Fase III: (8 weeks post fracture)


Target : meningkatkan kekuatan (terutama pada saat akhir)
Tambahan yang adekuat pada rotator untuk menekan kaput humerusGain
untuk mencegah tubrukan
Memperkuat rotator skapula ritme scapula humeral normal
Tindakan:

latihan hambatan : berdiri sambil menekan,latihan menahan thera band (fleksi,


internal rotasi, eksternal rotasi and abduksi) dan mengayuh
merentang sendiri: fleksi/kombinasi abduksi, internal rotasi, fleksi,
abduksi/kombinasi eksternal rotasi, mengantung dengan dua tangan
rotasi internal lanjutan: fleksi bahu,rotasi eksternal,abduksi horizontal terentang

Fiksasi K-wires perkutan


Teknik ini sering dibicarakan namun hanya dapat diterapkan pada beberapa kasus
saja. Setelah reduksi fraktur, K-wires dimasukkan dengan teknik antegrad dan
retrograd dibawah pengawasan fluroskopi. Teknik ini tampaknya sulit dipasang
apalagi ditambah dengan hilangnya paku tulang pada tulang osteoponik dan
resikoinfeksi yang tinggi.
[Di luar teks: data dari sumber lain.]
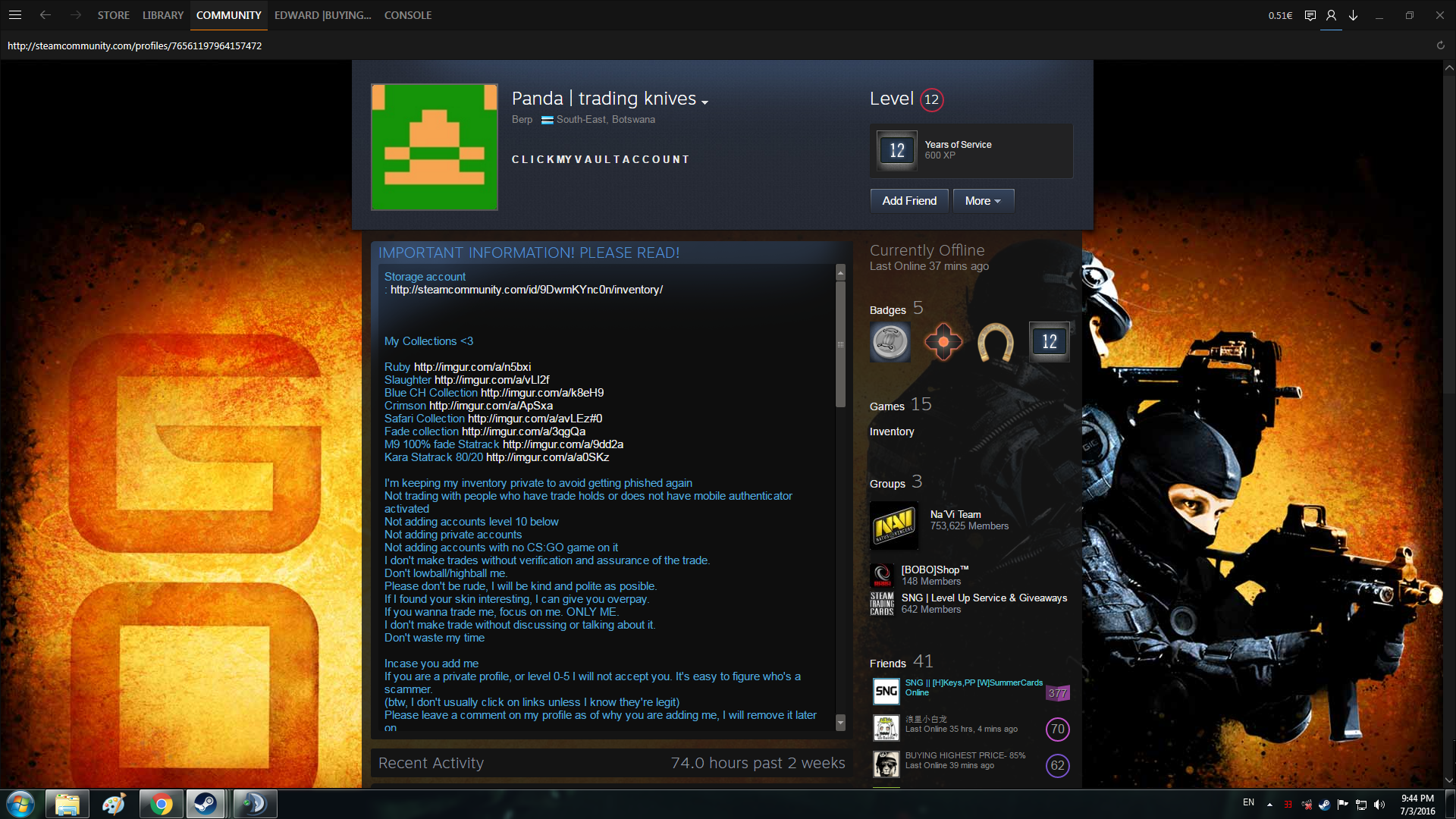The image size is (1456, 819).
Task: Open the Ruby collection imgur link
Action: click(472, 367)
Teknik ini berguna pada fraktur epifisis proksimal humerus
pada pasien yang masih muda nsmun tidak cocok pada pasien yang berumur tua

Pemasangan Plat
Beberapa ahli bedah memanfaatkan pemasangan plat T atau plat L untuk mereposisi
fraktur collum cirurgicum.seperti halnya K-wire, hasil operasi akan lebih baik pada
apsien di bawah 50 tahun namun sayangnya fraktur cirurgicum jarang terjadi pada
usia < 50 tahun.

Fiksasi Antegrad Intra medular


Dari tabel tampak bahwa tekhnis ini lebih cocok pada usia >60 tahun .permasalahan
berkaitan dengan bahaya manset rotator .teknik ini biasanya dilakukandengan cara
pembukaan otot deltoid dibawah pengawasan fluroskopi

Fiksasi Retrograd Intra medular


Tekhnik ini kurang popular namun memberikan hasil yang baik dengan menggunakan
paku yang lebih tipis dan fleksibel dimasukkan dari atas fossa olecranon.
Kekurangannya paku sering keluar kembali,menyebabkan siku tidak dapat ekstensi
kurang dari 20 derajat.

2.7.2 fraktur varus dengan impaksi (A2.2)


Fraktur ini terjadi sekitar 13% dari seluruh fraktur humerus ,dari penelitian yang
dilakukan dengan metode non operatif pada pasien yang berumur rata-rata 68 tahun,
78% memberikan hasil yang memuaskan.